(Collected data)
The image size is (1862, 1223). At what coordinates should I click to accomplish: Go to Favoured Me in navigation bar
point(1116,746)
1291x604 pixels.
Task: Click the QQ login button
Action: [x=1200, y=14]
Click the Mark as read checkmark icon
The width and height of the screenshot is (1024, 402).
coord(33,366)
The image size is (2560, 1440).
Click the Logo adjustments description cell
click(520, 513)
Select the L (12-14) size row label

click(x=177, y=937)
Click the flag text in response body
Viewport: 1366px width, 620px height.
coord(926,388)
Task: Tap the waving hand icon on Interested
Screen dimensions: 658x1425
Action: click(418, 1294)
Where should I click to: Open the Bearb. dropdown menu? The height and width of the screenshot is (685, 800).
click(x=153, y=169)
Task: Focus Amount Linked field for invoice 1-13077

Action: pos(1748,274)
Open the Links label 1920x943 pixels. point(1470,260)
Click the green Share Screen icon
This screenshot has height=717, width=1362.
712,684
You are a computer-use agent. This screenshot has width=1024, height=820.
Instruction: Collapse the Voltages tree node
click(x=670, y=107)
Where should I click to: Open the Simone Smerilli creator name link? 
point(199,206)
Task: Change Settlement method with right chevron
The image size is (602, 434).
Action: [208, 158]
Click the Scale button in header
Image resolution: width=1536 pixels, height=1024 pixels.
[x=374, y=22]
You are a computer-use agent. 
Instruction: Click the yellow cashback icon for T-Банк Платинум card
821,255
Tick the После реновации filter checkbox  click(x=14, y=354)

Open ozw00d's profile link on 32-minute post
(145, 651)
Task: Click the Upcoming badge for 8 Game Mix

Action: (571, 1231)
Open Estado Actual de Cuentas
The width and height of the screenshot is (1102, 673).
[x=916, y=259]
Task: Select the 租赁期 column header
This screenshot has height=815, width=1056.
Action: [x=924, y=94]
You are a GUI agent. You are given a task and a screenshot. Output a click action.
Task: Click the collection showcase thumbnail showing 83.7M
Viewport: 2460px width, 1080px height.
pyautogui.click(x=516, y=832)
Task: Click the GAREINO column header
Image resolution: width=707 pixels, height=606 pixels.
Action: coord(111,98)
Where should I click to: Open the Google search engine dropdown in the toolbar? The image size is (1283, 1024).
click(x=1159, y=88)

EXERCISE DIRECTIONS — This exercise requires the number of lines in the entries holding the word "column", written alone.

SOLUTION FOR THIS PROBLEM — 2